Article Archive

March/April 2009

Grief’s Journey
By Rev. James W. Ellor, PhD, DMin, LCSW, ACSW, BCD, DCSW, CGP, CSW-G
Aging Well
Vol. 2 No. 2 P. 42

The task for older adults faced with grief lies in moving from the end of a relationship and its associated memories to the development of meaning that places the memories into a new context and offers the perspective that makes living with the loss easier. Memories of what is lost are clear, but the path to transform these memories to meanings is often the road less traveled. Movement from memory to meaning can be conceptualized, both as an emotional task, as well as a walk with personal faith. In this context, both provide threads that come together to weave a tapestry of meaning.

The Threads of Feelings and Emotions
The Journey: At an emotional level, the voyage is launched by the grief event or circumstances. In many ways, grief never really ends, but we consider it to be managed when the individual has found some resolution or meaning. There is an initial impact or time when emotional stress is at its highest. At this point, an elder often describes himself or herself as being numb. Stress is both a chemical and an emotional reaction that shuts down some portion of the intellect and allows one to not feel. This biological state quickly turns into an emotional state that can last for weeks. The presence of caring individuals eases the transition through this phase.

The next phase involves a readjustment to a functional state, with a return to the tasks of daily living. Many of the symptoms of confusion and stress found in the earlier stage may remain even amid the return to normal activities.

The third phase generally involves some type of sorting out. It’s in this phase that the individual is ready to reflect on the theodicy question: “Why do bad things happen to good people?” Finally, when the question has some resolution, it’s possible to find a way to live with the loss.

Near the end of the life cycle, one of the common patterns of aging is the increased number of losses and deaths experienced. Losing friends, family members, and even physical health are common occurrences. For older adults, the thought that death can and will happen to them is a midlife transition, often reflected in the midlife crisis. By the time older adults reach the age of 60, it is more common for the individual to be in touch with the potential for losses. By the time elders are aged 75 or older, an overwhelming number of losses may have occurred. Older adults must learn to cope with the unavoidable losses in their lives. Elders who have Alzheimer’s disease, when confronted with the death of a loved one, are often unable to process who has died or the abstract nature of losing another person. They can experience the anguish of grief but may not be able to focus on who and what has been lost.

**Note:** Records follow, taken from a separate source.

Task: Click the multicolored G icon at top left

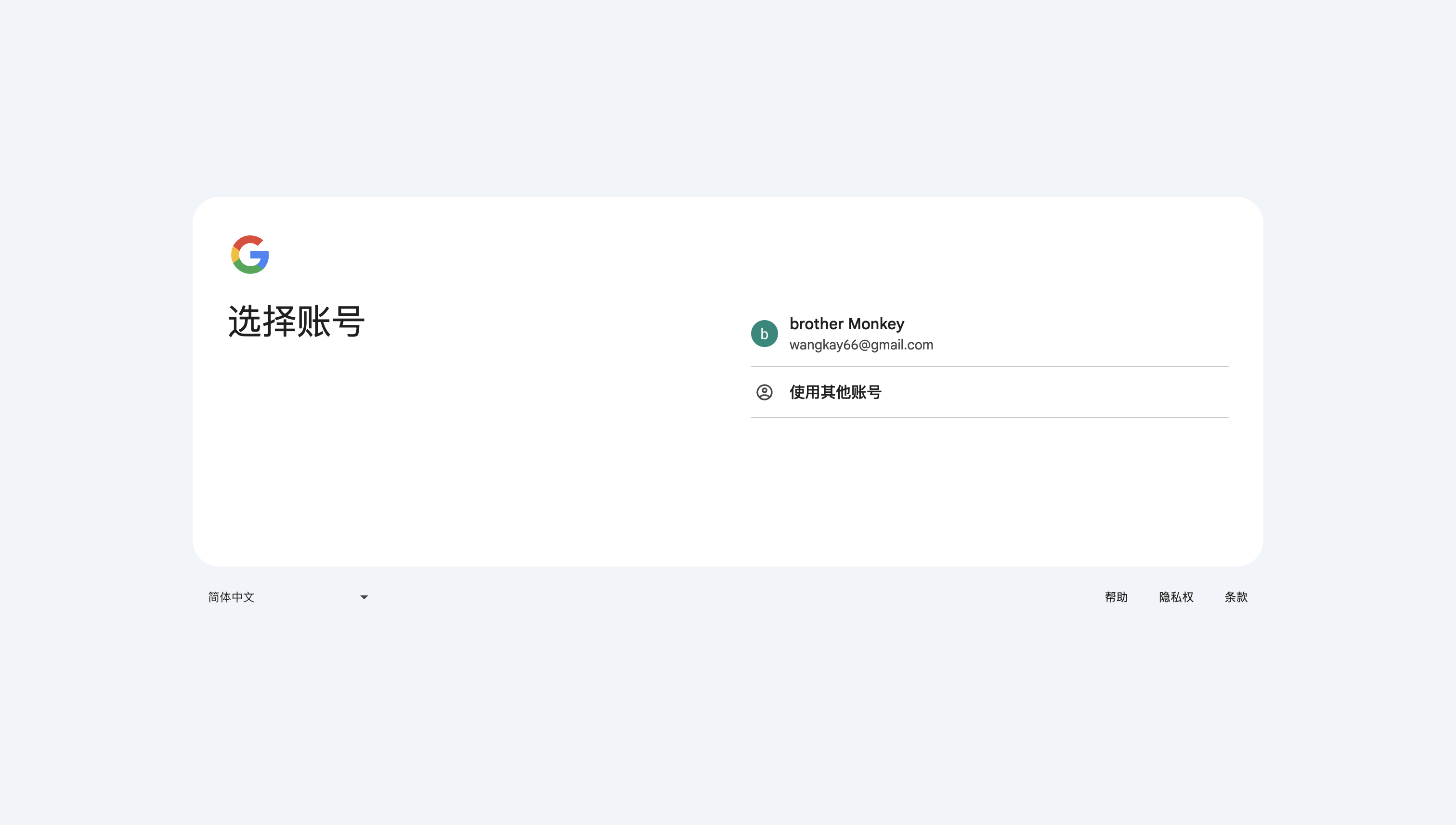Action: point(250,255)
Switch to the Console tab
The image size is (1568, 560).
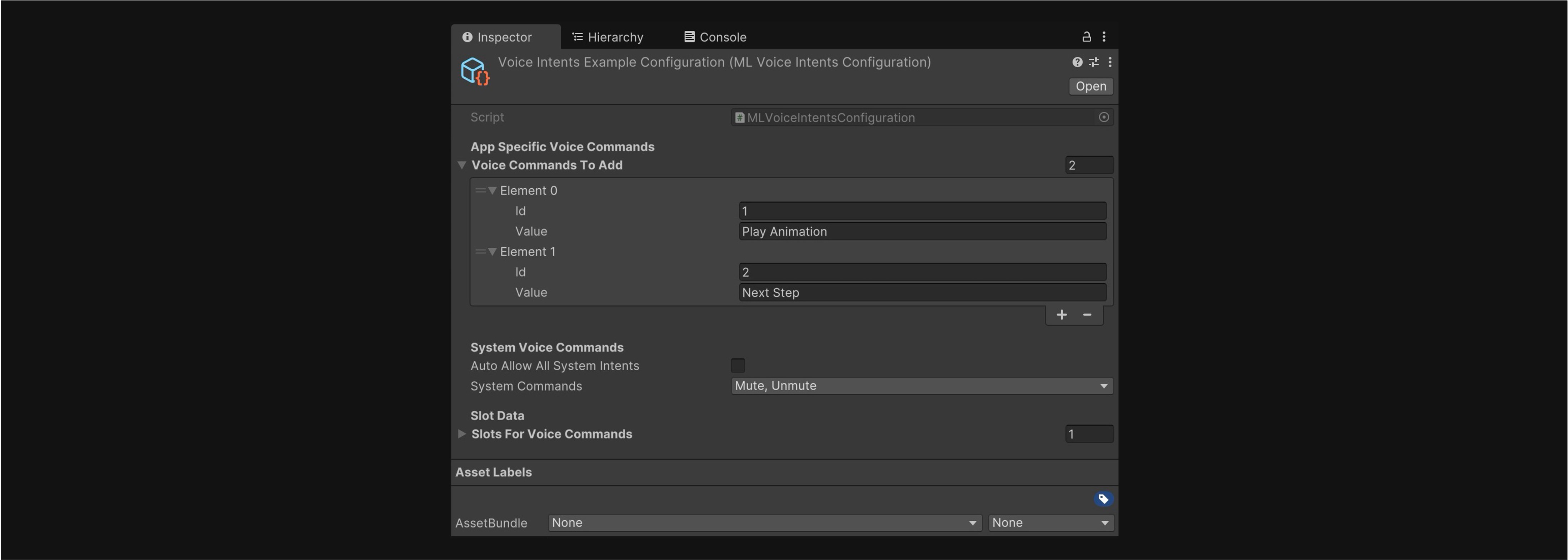pyautogui.click(x=715, y=37)
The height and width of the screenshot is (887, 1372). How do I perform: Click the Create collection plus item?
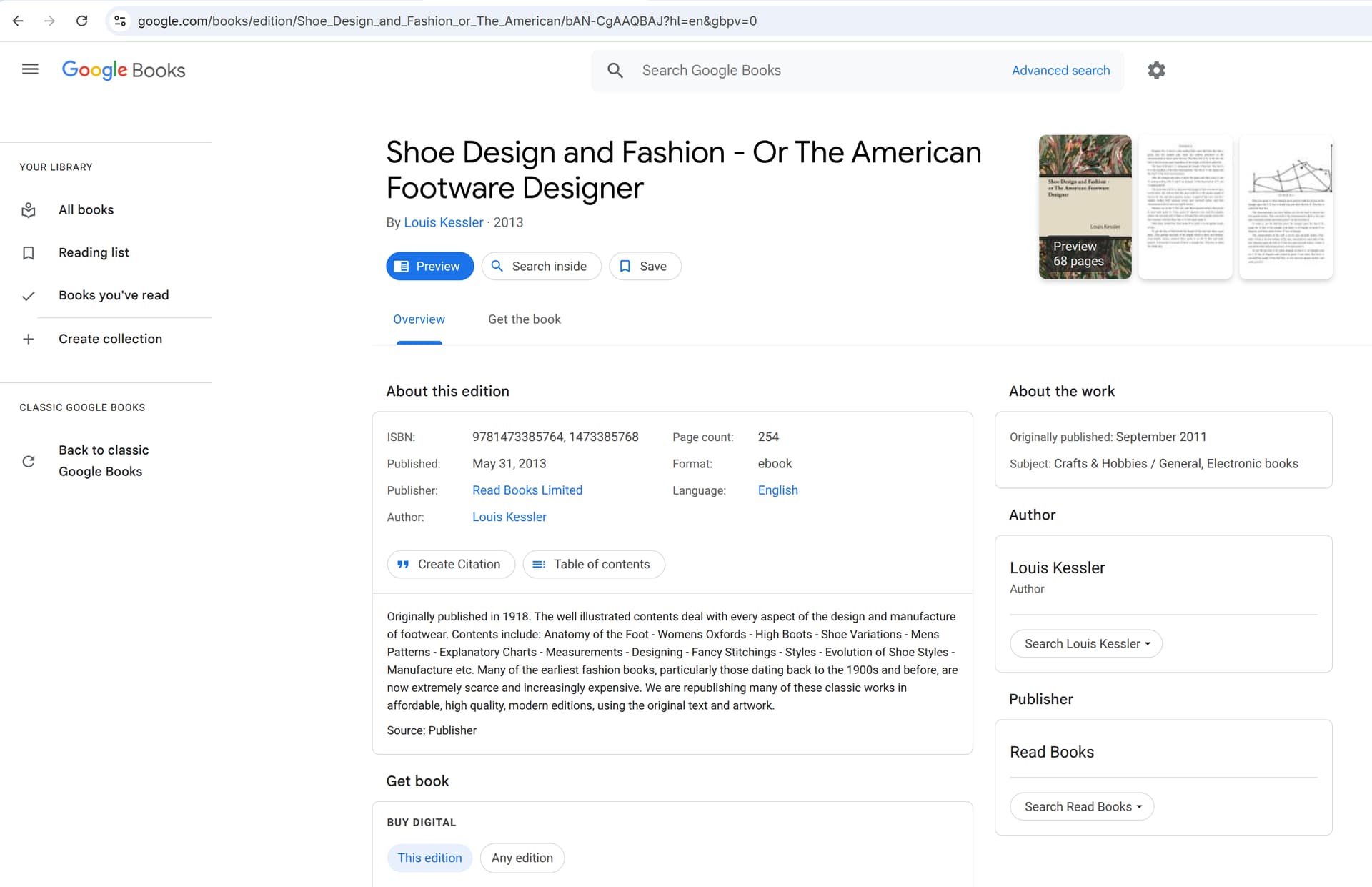pos(110,339)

Coping: Older adults develop patterns of coping with emotional assault. When individuals handle the stresses of life well, they become task oriented. In this case, the task is to emotionally handle whatever is happening. When elders don’t handle stressors well, they become defense oriented. They expend their energies to protect the emotional self rather than addressing the stressor, a characteristic of abnormal grief reactions.

The Threads of Faith
For some to understand the human grief process, there has to be something more beyond the human element. This prompts the discussion of theological elements. Faith provides a basis for grounding assumptions in human emotion. However, more importantly, it offers a form of hope that is unknown to individuals who don’t appreciate the role of a creator God.

Religious coping: Faith is often credited with getting people through a crisis. Faith offers support at every phase of grief. In the beginning, our rituals offer community support, emotional and spiritual comfort, and a positive activity to engage participants. Our ministries of presence are also important at these times. In the stages where an individual is ready to sort out the issues, religion offers a way of both asking the hard questions and considering the answers. Psychology has conceptualized coping as a way of handling grief both physically and emotionally. Religion promotes coping by supporting the individual through reframing, and at times, even denial, where there is a healthy need to postpone all of the pain until it can be adequately addressed.

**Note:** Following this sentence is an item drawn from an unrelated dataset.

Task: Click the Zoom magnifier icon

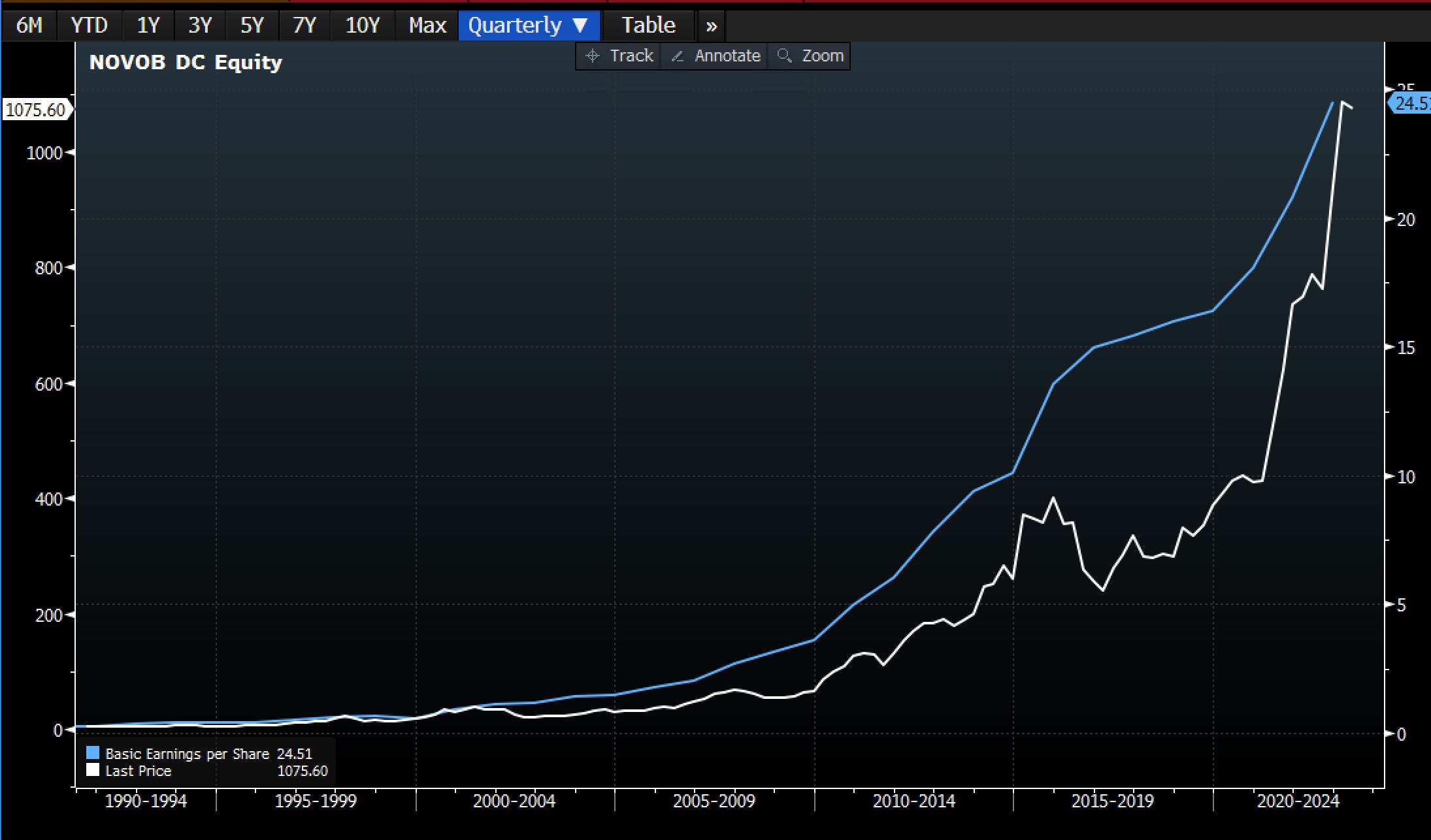Action: pyautogui.click(x=784, y=56)
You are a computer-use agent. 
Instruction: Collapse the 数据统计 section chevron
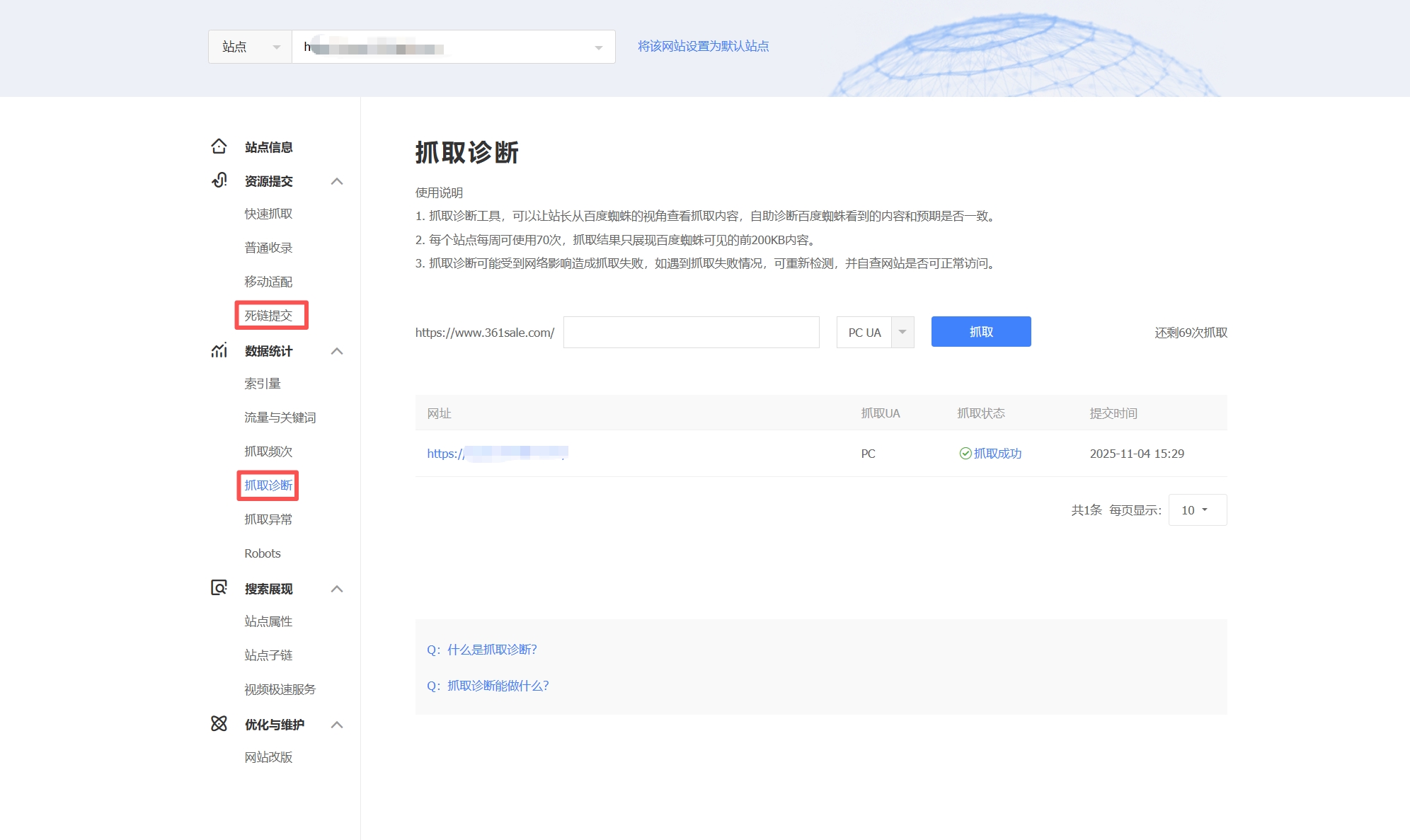[x=338, y=351]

Memory as transcendent relationship: In grief situations surrounding the death of a friend or loved one, the first level of response comes from projected reality. Death is highly projective. Older adults think, “That could be me,” or “That could be my son or daughter.”

The next response comes from memories of the person and our relationship with him or her. Memory serves as a format in which to explore the basis for our feelings.

Meaning as faith: As the stages of an older adult’s grief move toward resolution, the memories need to be placed into some type of context. This meaning is a reflection of faith as understood by the individual in his or her life. For humans, the process of living in grief is a reflection of the movement from memory to meaning. It involves movement from the safety of what has been, through the frightening waters of change, and into the resolution that meaning, based on faith, can provide. The supporting person’s role is to walk along with the person on the journey. As fellow travelers, we cannot walk it for them. Rather, we can help them carry the memories, sort them out, and be there to affirm them when they bring them together.

— Rev. James W. Ellor, PhD, DMin, LCSW, ACSW, BCD, DCSW, CGP, CSW-G, is editor of the Journal of Religion, Spirituality and Aging and director of the Center for Gerontological Studies in the School of Social Work at Baylor University in Waco, TX.